Learning to Detect Bipolar Disorder and Borderline Personality Disorder with Language and Speech in Non-Clinical Interviews
Abstract
Bipolar disorder (BD) and borderline personality disorder (BPD) are both chronic psychiatric disorders. However, their overlapping symptoms and common comorbidity make it challenging for the clinicians to distinguish the two conditions on the basis of a clinical interview. In this work, we first present a new multi-modal dataset containing interviews involving individuals with BD or BPD being interviewed about a non-clinical topic . We investigate the automatic detection of the two conditions, and demonstrate a good linear classifier that can be learnt using a down-selected set of features from the different aspects of the interviews and a novel approach of summarising these features. Finally, we find that different sets of features characterise BD and BPD, thus providing insights into the difference between the automatic screening of the two conditions.

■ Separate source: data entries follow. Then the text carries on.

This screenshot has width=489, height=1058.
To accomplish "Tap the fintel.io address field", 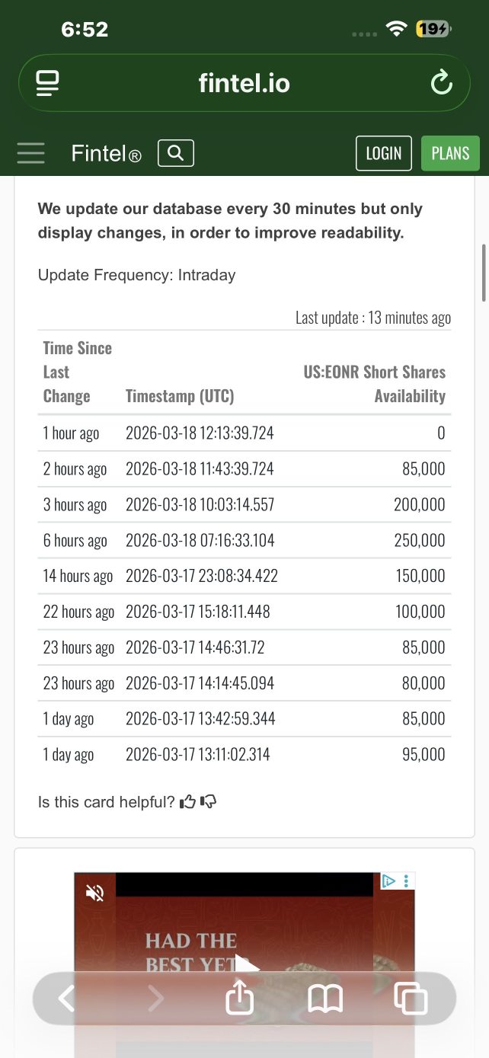I will [245, 83].
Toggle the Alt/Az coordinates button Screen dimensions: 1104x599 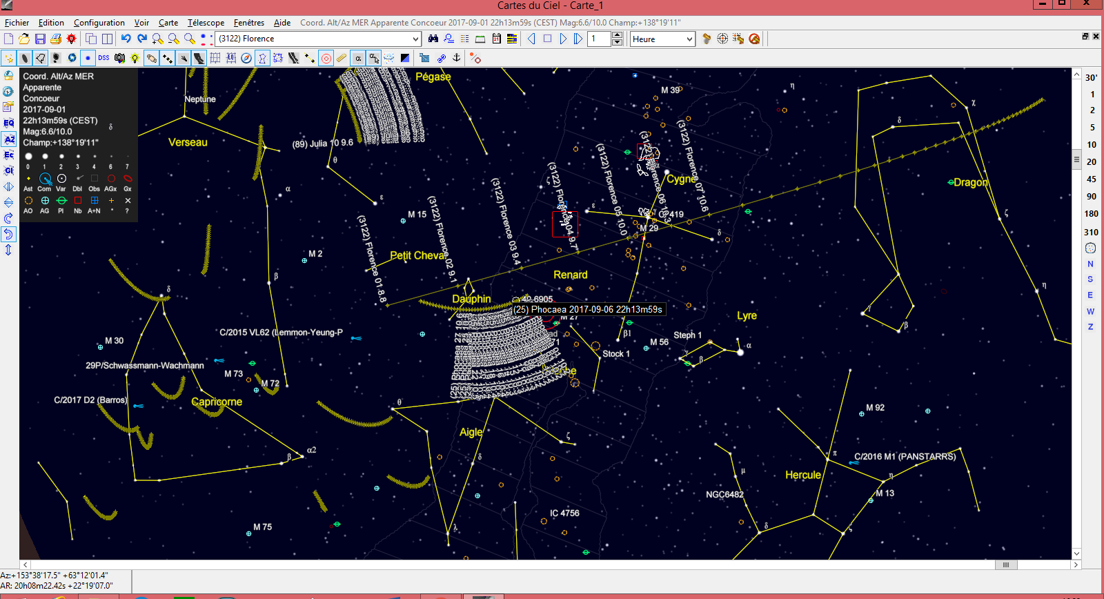(8, 139)
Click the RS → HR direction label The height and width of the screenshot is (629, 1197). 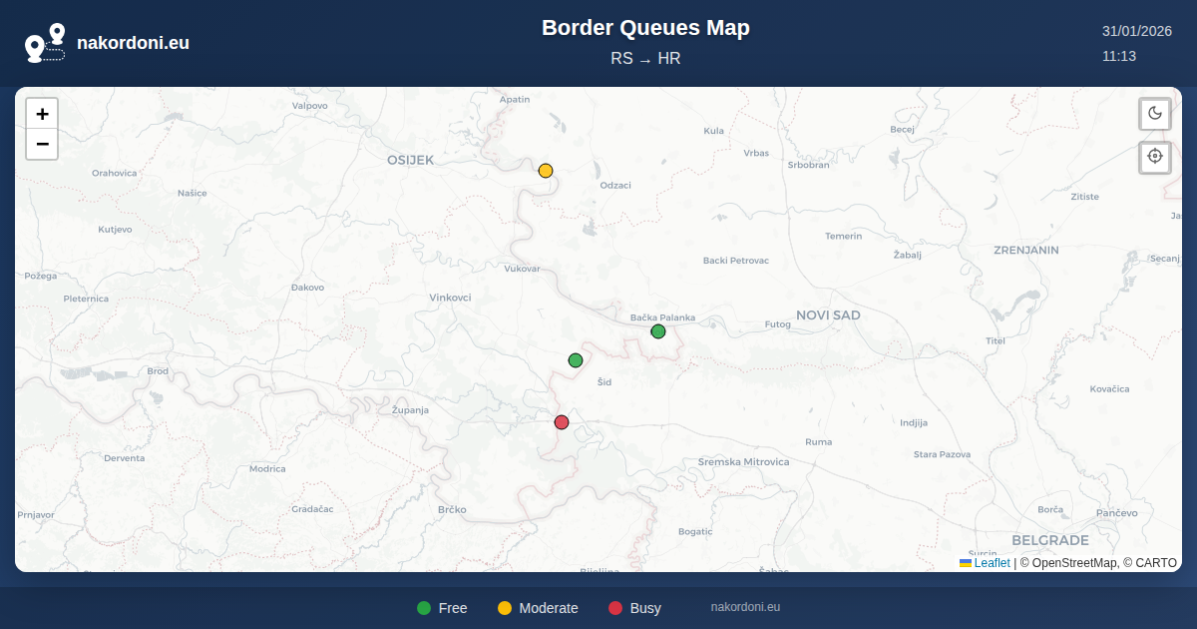click(645, 59)
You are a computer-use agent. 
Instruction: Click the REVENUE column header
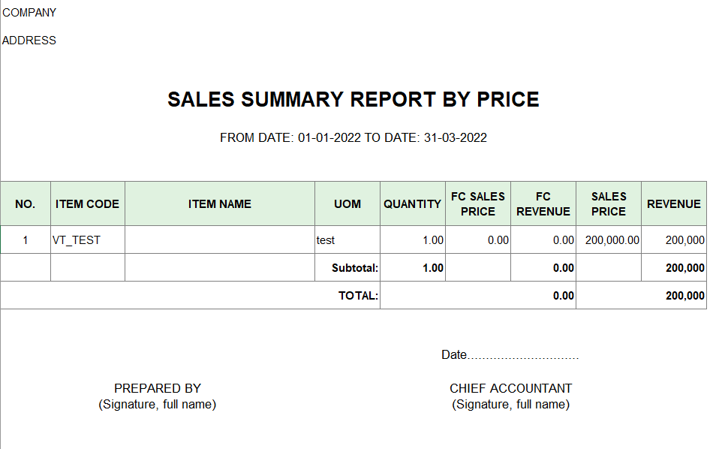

Index Terms: bipolar disorder, borderline personality disorder, spoken dialogue, computational paralinguistics, path signature
1 Introduction
Bipolar disorder (BD) is a recurrent chronic mental health condition which occurs in approximately 1% of the global population [1]. It is characterised by episodes of low and high mood which cause significant interference with everyday life. Borderline personality disorder (BPD) is characterised by a long-term pattern of constantly variable mood, self-image and behaviour. Although BD and BPD are two very different conditions they share some similar symptoms such as mood instability and impulsive behaviour [2]. A recent study [3] reported the high prevalence of comorbidity between the two conditions, with up to 21.6% of individuals with BD found to have comorbid BPD. As a result they can be difficult to distinguish, but accurate diagnosis is crucial as they require different treatment [4, 5]. Standard diagnostic assessment involves a psychiatrist asking a series of questions about symptoms and the person has to retrospectively describe their account of these symptoms. The success of the assessment also relies on how the psychiatrist interprets both the verbal and non-verbal cues drawn from the person’s responses. In this work, we aim to develop a method that extracts cues automatically from interviews conducted in a non-clinical setting, to assist the existing assessment framework, which is expensive and subjective.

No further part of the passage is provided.